# Suzuki Sidekick - What to keep what to remove?



## green caveman (Oct 2, 2009)

I have a 1994 Suzuki Sidekick donor. The ICE runs, but knocks and has bottom end problems. Someone has offered to pull the engine and pay me (a little) money. This, I feel is a great deal. Now all we have to do is decide what he can pull, and what we need. 

I'm no auto mechanic so I'd like to make sure he gets as much as he can, but still leaves whatever I may need. Here's what he wants



Guy Who Wants the Engine said:


> This is what I need the engine complete with all of the hoses,
> pulleys intact, fan, starter, alternator, coil, air cleaner,
> exhaust manifold, head pipe, engine room wiring harness, under
> dash wiring harness, ECM, and speedometer.


As I understand it (from him) the speedo hooks to the engine and the ECU so it's probably easier to use a GPS.

Is there anything in the list that looks as though I might need it? (Under dash wiring harness?). 

If he's willing to remove it, he can also have the exhaust, gas tank (and 1/2 tank of gas!) and radiator. Are there any juicy morsel that he might have missed that I can tempt him with to make sure he removes everything? (Fuel pumps, filters, etc. etc.).

Thanks,


----------



## Woodsmith (Jun 5, 2008)

I reckon he can have everything that has had fuel in it.

You may want to keep the flywheel and clutch to build your coupler from if you want to use a clutch (assuming it is a manual box). Even if you don't want the clutch in your conversion then you will need the magic number.

The magic number if the distance from the face of the flywheel to the back face of the engine block. This will help you mount the motor and coupler in the right place relative to the transmission shaft.

If you are going clutchless then try and get the clutch centre plate off him on the basis that he will change it anyway. the splined centre will go into making your solid coupler to the motor.

Check out what electrical ECUs he is wanting to tak to make sure that it doesn't stop an aspect of your car from working. Also with regards to losing the speedo, chech that you are going to be legal without a fixed odometer. In the UK it is a legal requirement that the car shows a permenant and unalterable display of the miles covered by the car from new. If you just use your Satnav then you could rest the mileage of the car any time you wanted.

Also if he takes the under dash wiring loom, you may then need to do a lot of work to get the electrics, switches, lighting, heating, indicators and so on, working again.


----------



## green caveman (Oct 2, 2009)

Woody,

Good advice on the clutch - I don't think that he wants it, but I'll make sure that I keep it. I've found out that he's willing to rebuild the engine so that he can put it into a Samurai - popular thing to do because the Sidekick engine is quite a lot more powerful.



Woodsmith said:


> Check out what electrical ECUs he is wanting to take to make sure that it doesn't stop an aspect of your car from working.


Does the braking system need the ECU? (antilock?). Am I wrong in thinking that it's easier to work around the systems after removing the ECU than trying to fake out the ECU? That's about the only thing I can think of that might be affected. I can't imagine that lights, indicators, etc. go through that - at least not in a 1994 car.



Woodsmith said:


> Also with regards to losing the speedo, chech that you are going to be legal without a fixed odometer. In the UK it is a legal requirement that the car shows a permanent and unalterable display of the miles covered by the car from new. If you just use your Satnav then you could rest the mileage of the car any time you wanted.

*AVAILABLE DATA*
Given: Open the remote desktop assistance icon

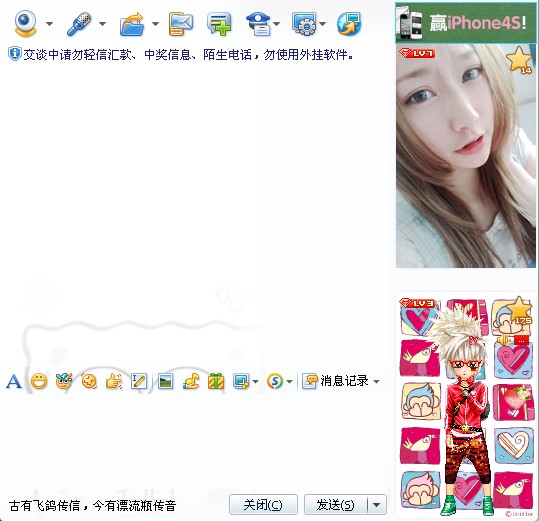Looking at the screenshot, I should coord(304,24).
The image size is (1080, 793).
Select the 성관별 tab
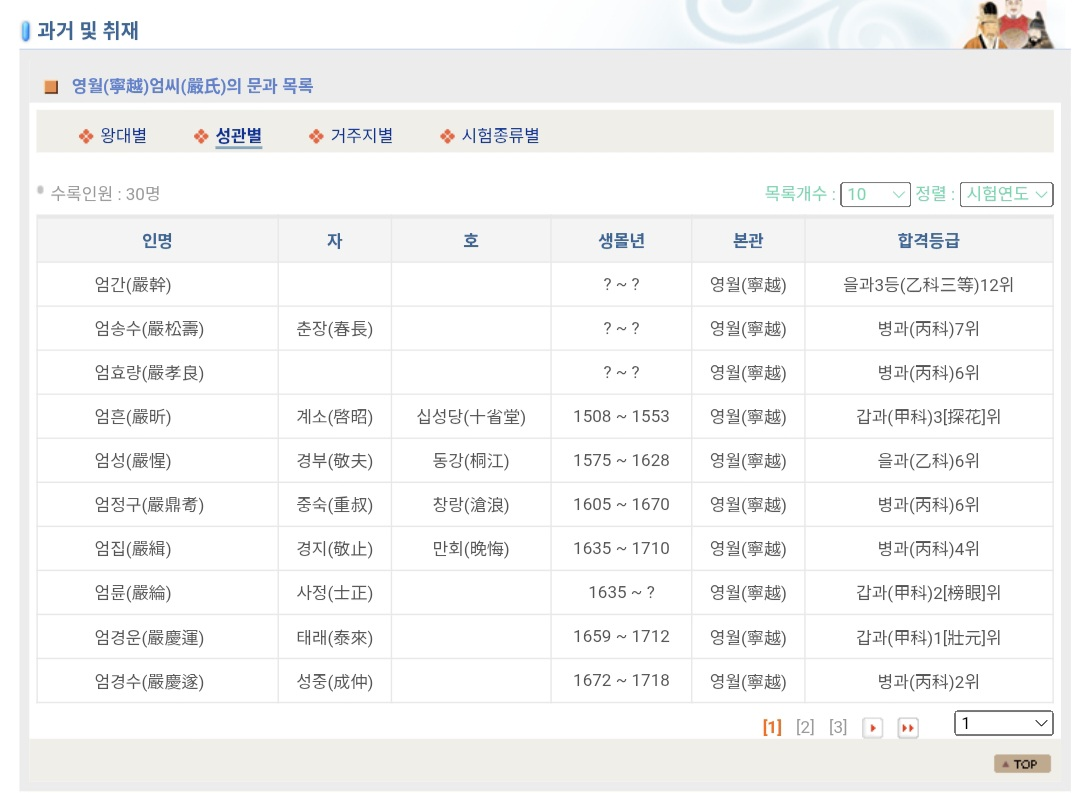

*WHAT IS EXPECTED*
Can you extract, word for word, the stretch of the forum thread from "If he's willing" through "fuel in it."? The data is separate from the forum thread.

*SOLVED EXERCISE*
If he's willing to remove it, he can also have the exhaust, gas tank (and 1/2 tank of gas!) and radiator. Are there any juicy morsel that he might have missed that I can tempt him with to make sure he removes everything? (Fuel pumps, filters, etc. etc.).

Thanks,


----------



## Woodsmith (Jun 5, 2008)

I reckon he can have everything that has had fuel in it.